• _To do_: Copy the records below verbatim, from the first line through the line containing "Task: Open the All Categories dropdown", inclusive, and output nothing else.

• _Input data_:

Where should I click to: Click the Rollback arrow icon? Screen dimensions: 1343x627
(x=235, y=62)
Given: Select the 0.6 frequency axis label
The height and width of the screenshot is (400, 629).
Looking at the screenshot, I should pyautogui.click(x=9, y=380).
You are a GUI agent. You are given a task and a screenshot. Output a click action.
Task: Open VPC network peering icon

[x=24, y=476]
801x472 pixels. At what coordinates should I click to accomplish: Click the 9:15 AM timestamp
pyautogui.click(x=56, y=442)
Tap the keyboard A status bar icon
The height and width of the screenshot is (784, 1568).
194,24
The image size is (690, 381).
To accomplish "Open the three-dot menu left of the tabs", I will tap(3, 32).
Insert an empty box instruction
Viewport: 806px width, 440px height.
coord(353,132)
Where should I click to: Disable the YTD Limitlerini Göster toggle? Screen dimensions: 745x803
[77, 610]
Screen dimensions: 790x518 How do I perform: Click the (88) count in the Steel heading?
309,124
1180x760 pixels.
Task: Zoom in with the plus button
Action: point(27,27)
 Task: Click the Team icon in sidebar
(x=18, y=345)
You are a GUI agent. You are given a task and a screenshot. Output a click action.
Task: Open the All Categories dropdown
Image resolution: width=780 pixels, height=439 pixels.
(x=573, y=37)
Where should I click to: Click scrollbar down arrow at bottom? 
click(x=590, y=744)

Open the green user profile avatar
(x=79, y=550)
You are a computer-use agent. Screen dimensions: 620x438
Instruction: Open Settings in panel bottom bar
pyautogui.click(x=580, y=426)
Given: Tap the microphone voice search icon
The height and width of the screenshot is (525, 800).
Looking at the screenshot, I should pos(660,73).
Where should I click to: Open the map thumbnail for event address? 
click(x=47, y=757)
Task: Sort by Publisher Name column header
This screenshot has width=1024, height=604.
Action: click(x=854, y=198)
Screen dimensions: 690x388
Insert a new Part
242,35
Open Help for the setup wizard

• _Output for this task_:
Where should I click to: Click the Rollback arrow icon? Screen dimensions: 1343x627
(x=235, y=62)
Given: Select the 0.6 frequency axis label
The height and width of the screenshot is (400, 629).
Looking at the screenshot, I should pyautogui.click(x=9, y=380).
You are a GUI agent. You are given a task and a screenshot. Output a click action.
Task: Open VPC network peering icon

[x=24, y=476]
801x472 pixels. At what coordinates should I click to accomplish: Click the 9:15 AM timestamp
pyautogui.click(x=56, y=442)
Tap the keyboard A status bar icon
The height and width of the screenshot is (784, 1568).
194,24
The image size is (690, 381).
To accomplish "Open the three-dot menu left of the tabs", I will tap(3, 32).
Insert an empty box instruction
Viewport: 806px width, 440px height.
coord(353,132)
Where should I click to: Disable the YTD Limitlerini Göster toggle? Screen dimensions: 745x803
[77, 610]
Screen dimensions: 790x518 How do I perform: Click the (88) count in the Steel heading?
309,124
1180x760 pixels.
Task: Zoom in with the plus button
Action: point(27,27)
 Task: Click the Team icon in sidebar
(x=18, y=345)
You are a GUI agent. You are given a task and a screenshot. Output a click action.
Task: Open the All Categories dropdown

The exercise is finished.